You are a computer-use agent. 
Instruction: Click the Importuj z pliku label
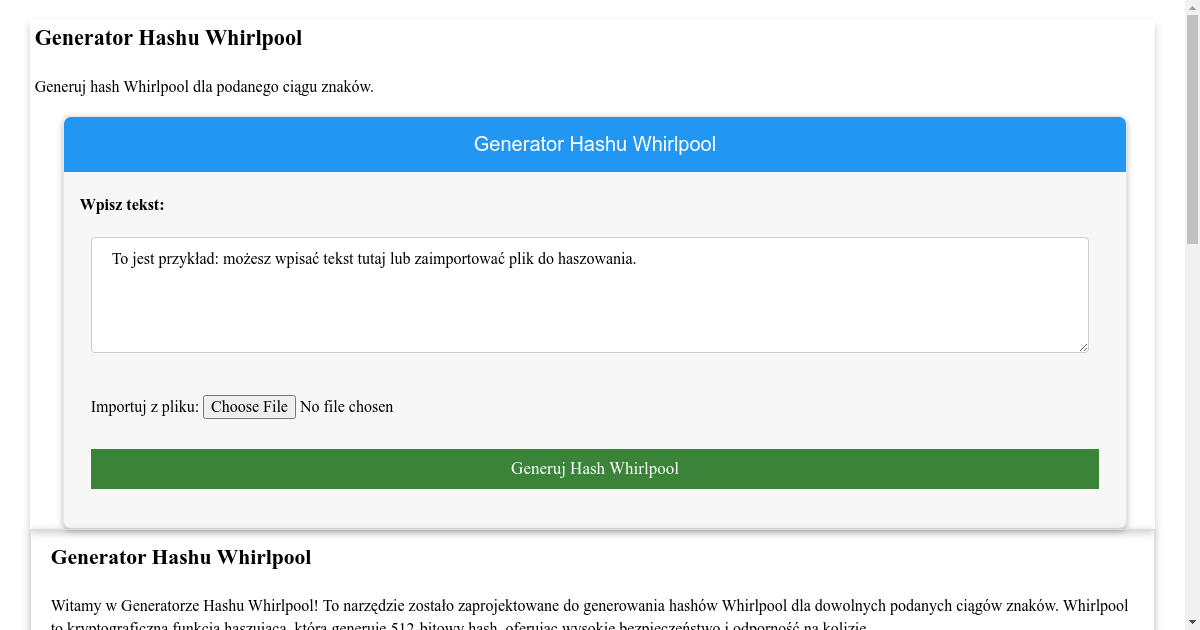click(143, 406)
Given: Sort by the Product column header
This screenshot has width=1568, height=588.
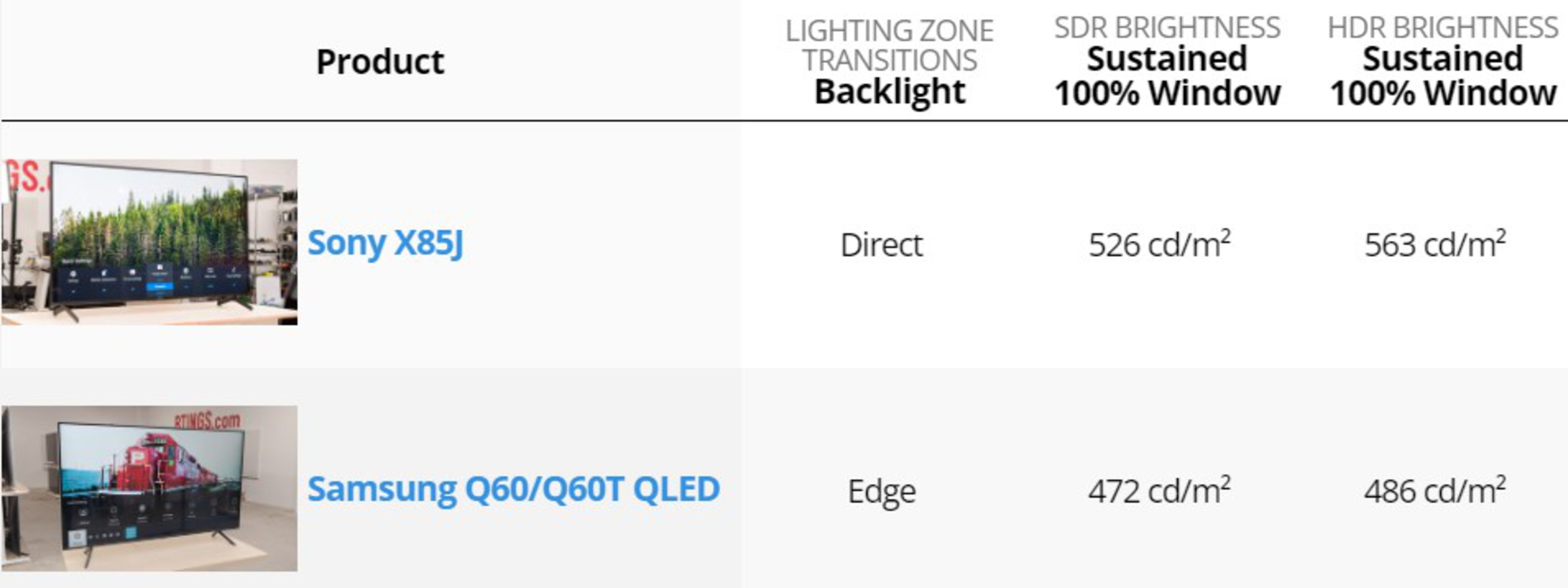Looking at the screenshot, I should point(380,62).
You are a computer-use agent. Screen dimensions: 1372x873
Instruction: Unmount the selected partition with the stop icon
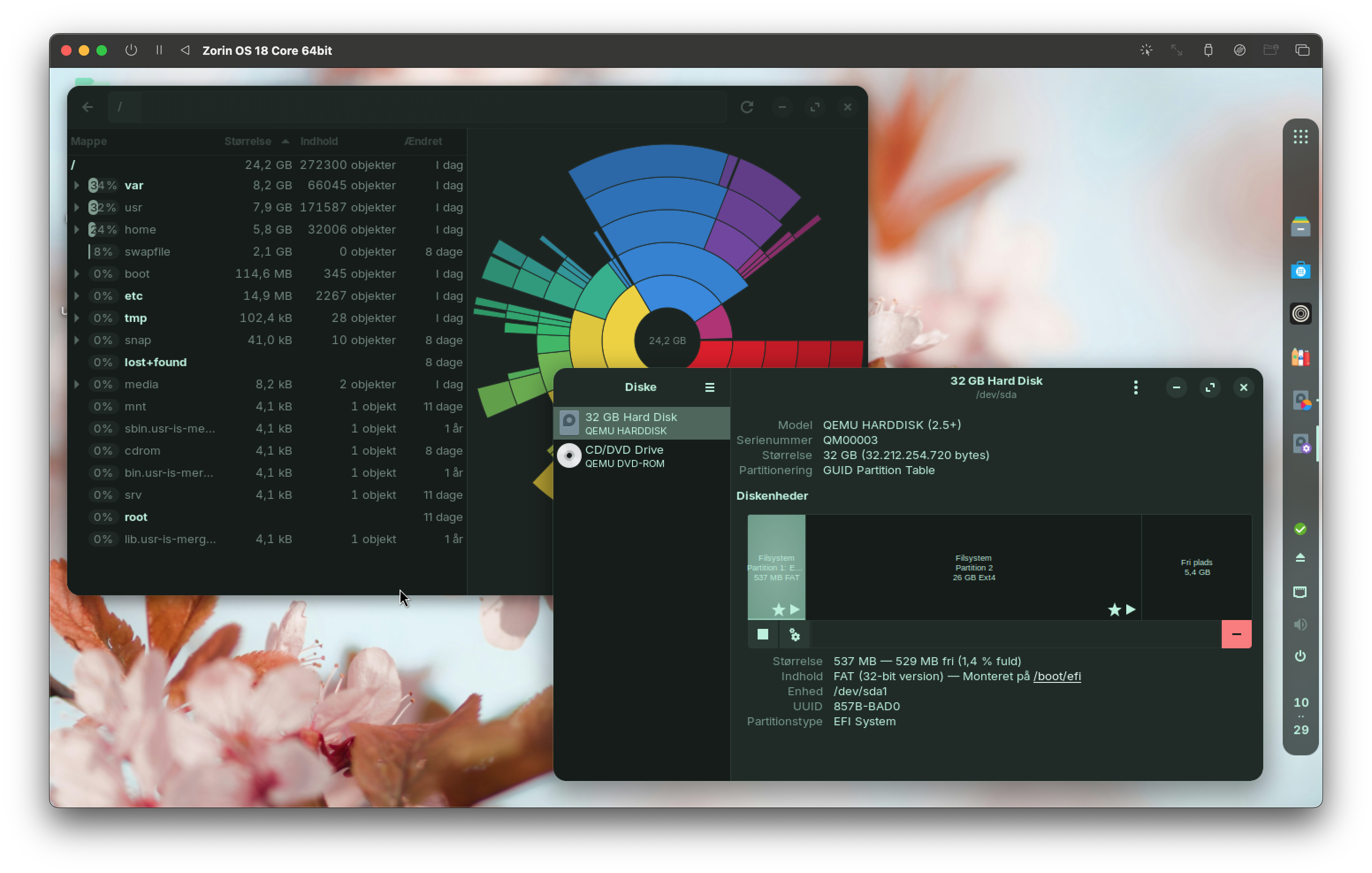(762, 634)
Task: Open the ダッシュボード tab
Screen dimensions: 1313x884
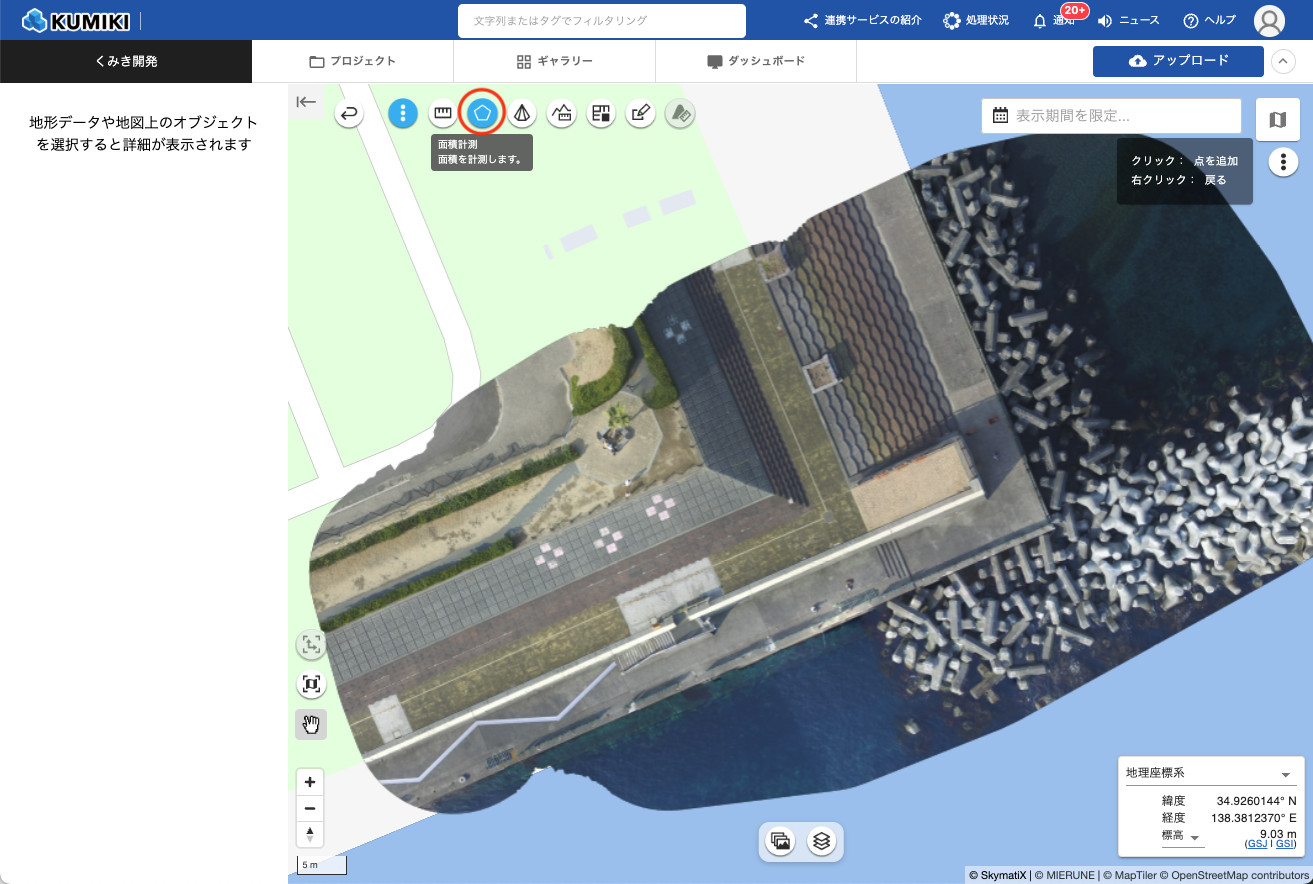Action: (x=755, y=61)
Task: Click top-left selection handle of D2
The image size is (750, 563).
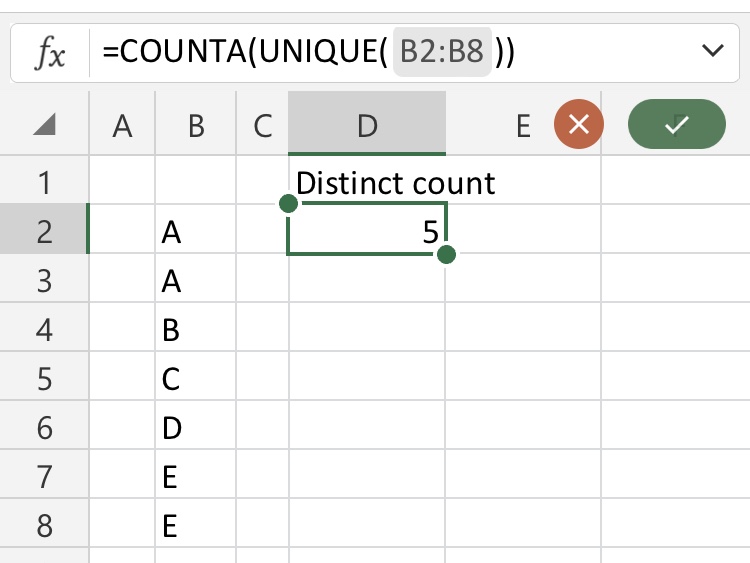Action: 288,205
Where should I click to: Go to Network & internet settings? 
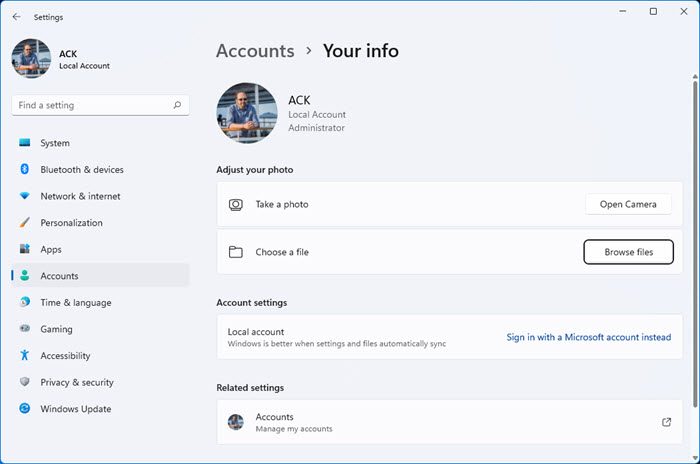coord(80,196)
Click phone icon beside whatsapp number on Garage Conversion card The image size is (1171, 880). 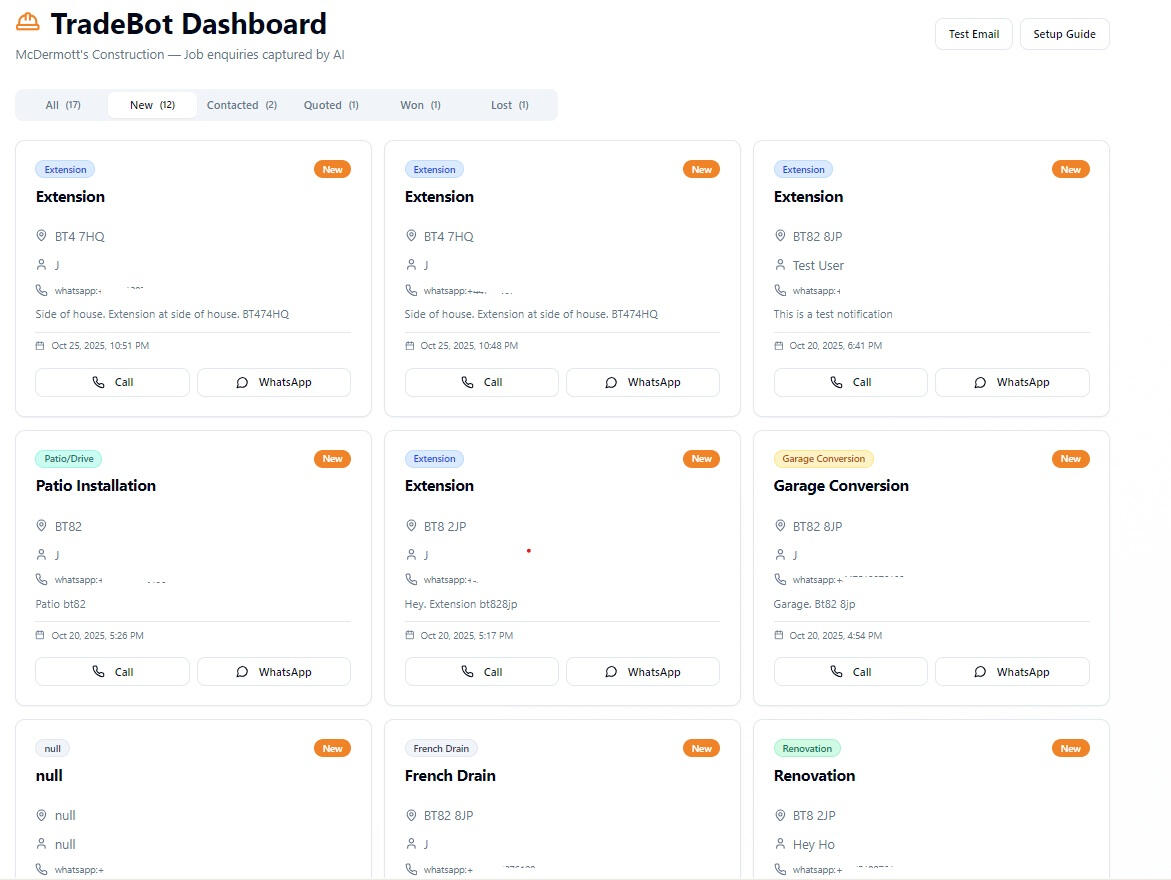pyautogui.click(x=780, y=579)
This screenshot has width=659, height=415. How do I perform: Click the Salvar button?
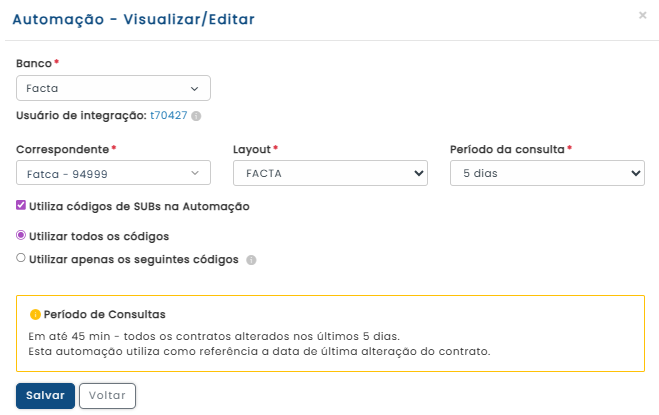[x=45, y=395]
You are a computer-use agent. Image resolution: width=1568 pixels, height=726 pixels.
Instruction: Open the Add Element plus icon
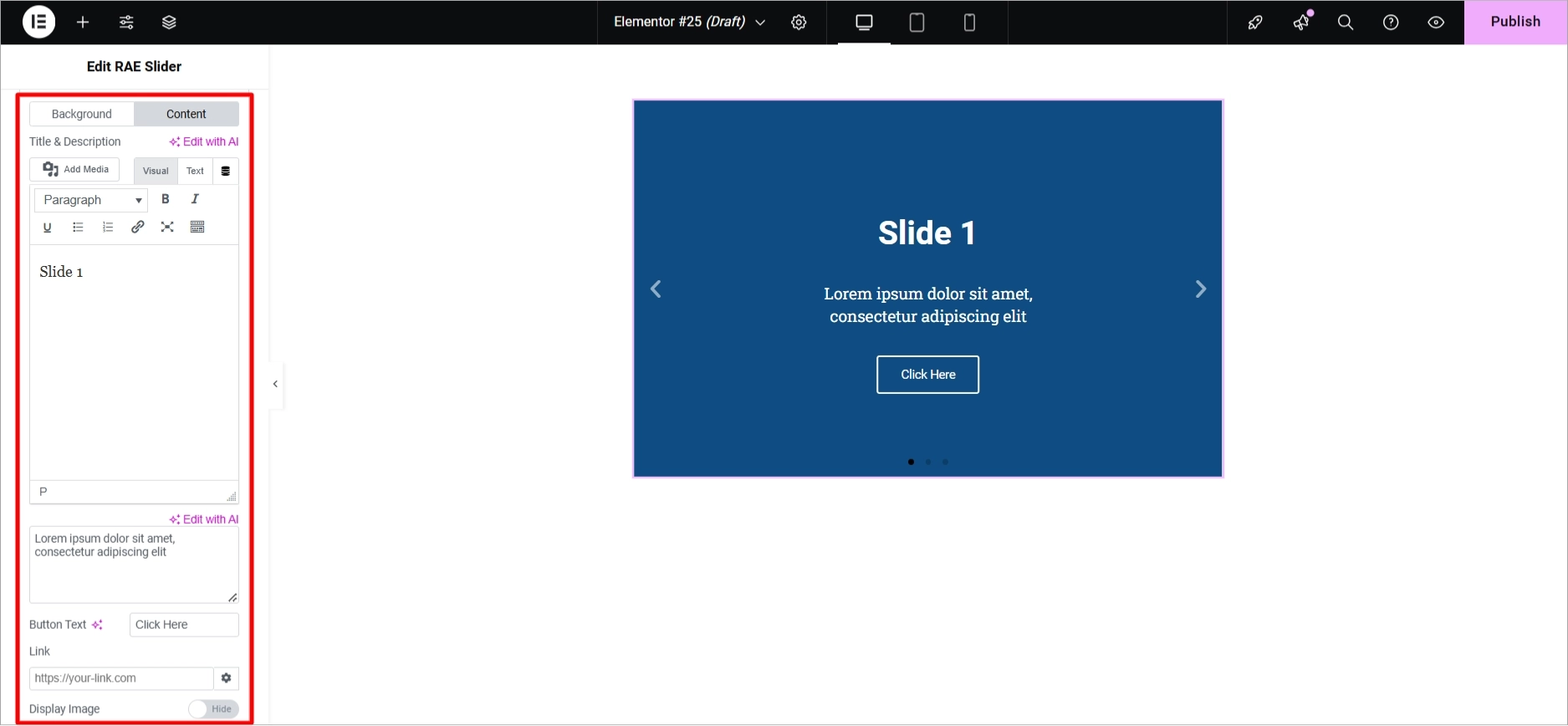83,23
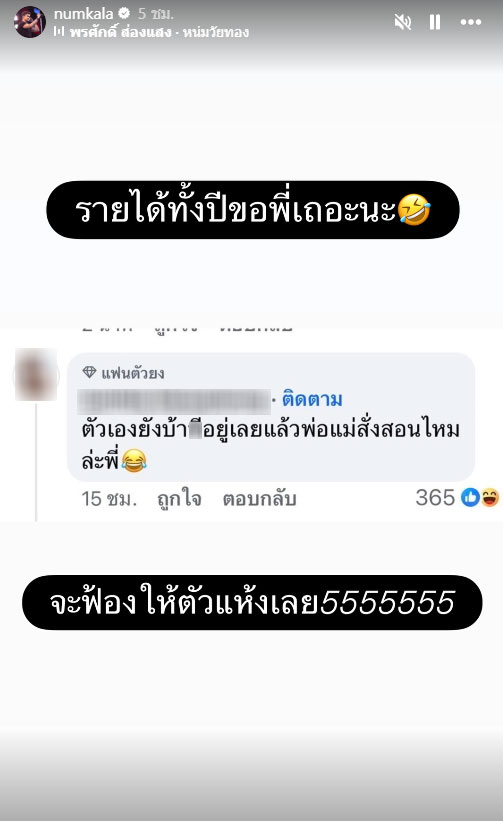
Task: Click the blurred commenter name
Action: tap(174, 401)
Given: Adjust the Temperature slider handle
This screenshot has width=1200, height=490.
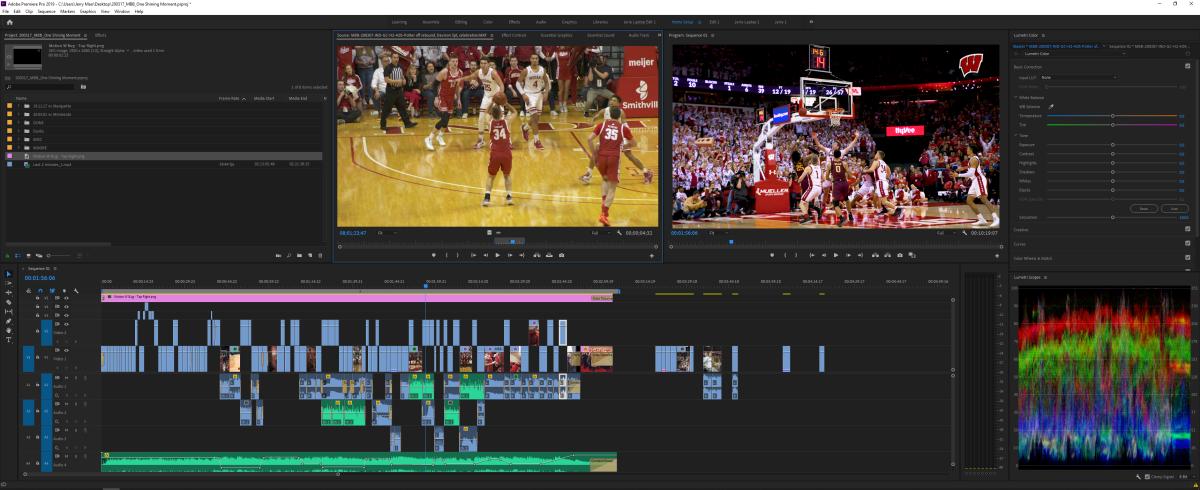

-------------------------

**TO DO**
Pull out every line of the records that contains the string "height", treating uppercase and lowercase as different.

**WRITTEN RESPONSE**
This screenshot has width=1568, height=588.
This screenshot has width=659, height=415. How do I perform: Click the Salvar button?
You are a computer-use agent. Image resolution: width=1568 pixels, height=726 pixels.
This screenshot has width=1200, height=490.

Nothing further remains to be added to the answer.